Exercise:
Each line from the one containing "Instruction: Minimize the installer window" onward, through the end of the entries, is to be transcribed exactly; nothing else is to be included.

Entries provided: Begin

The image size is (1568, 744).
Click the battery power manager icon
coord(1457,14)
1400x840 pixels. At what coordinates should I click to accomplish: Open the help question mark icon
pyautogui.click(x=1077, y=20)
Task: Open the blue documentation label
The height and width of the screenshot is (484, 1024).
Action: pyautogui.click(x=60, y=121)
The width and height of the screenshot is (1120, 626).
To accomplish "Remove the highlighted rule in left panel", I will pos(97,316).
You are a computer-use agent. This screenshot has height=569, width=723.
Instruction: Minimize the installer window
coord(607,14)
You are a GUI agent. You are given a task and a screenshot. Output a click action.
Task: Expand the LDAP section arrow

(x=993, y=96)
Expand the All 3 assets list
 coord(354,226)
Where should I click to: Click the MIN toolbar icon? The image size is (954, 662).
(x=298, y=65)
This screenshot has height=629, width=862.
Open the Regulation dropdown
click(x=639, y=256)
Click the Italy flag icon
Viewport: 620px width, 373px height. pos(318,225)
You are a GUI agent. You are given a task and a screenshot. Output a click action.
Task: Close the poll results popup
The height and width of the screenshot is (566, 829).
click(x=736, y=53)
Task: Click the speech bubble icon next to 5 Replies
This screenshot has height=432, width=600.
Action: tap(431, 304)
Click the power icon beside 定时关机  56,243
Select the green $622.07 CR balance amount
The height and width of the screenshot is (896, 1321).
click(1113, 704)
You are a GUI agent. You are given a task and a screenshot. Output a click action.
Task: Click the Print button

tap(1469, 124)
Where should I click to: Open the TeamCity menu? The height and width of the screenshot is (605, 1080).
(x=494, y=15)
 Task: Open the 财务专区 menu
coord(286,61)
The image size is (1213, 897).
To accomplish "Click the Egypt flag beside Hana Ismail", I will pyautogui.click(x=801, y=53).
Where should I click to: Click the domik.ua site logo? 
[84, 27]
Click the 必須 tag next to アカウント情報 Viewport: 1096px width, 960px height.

Entries provided: End

Result of the task:
Instruction: Minimize the installer window
coord(607,14)
You are a GUI agent. You are given a task and a screenshot. Output a click action.
Task: Expand the LDAP section arrow

(x=993, y=96)
Expand the All 3 assets list
 coord(354,226)
Where should I click to: Click the MIN toolbar icon? The image size is (954, 662).
(x=298, y=65)
This screenshot has height=629, width=862.
Open the Regulation dropdown
click(x=639, y=256)
Click the Italy flag icon
Viewport: 620px width, 373px height. pos(318,225)
You are a GUI agent. You are given a task and a screenshot. Output a click action.
Task: Close the poll results popup
The height and width of the screenshot is (566, 829).
click(x=736, y=53)
Task: Click the speech bubble icon next to 5 Replies
This screenshot has height=432, width=600.
Action: tap(431, 304)
Click the power icon beside 定时关机  56,243
Select the green $622.07 CR balance amount
The height and width of the screenshot is (896, 1321).
click(1113, 704)
You are a GUI agent. You are given a task and a screenshot. Output a click action.
Task: Click the Print button

tap(1469, 124)
Where should I click to: Open the TeamCity menu? The height and width of the screenshot is (605, 1080).
(x=494, y=15)
 Task: Open the 财务专区 menu
coord(286,61)
The image size is (1213, 897).
To accomplish "Click the Egypt flag beside Hana Ismail", I will pyautogui.click(x=801, y=53).
Where should I click to: Click the domik.ua site logo? 
[84, 27]
Click the 必須 tag next to アカウント情報 Viewport: 1096px width, 960px height.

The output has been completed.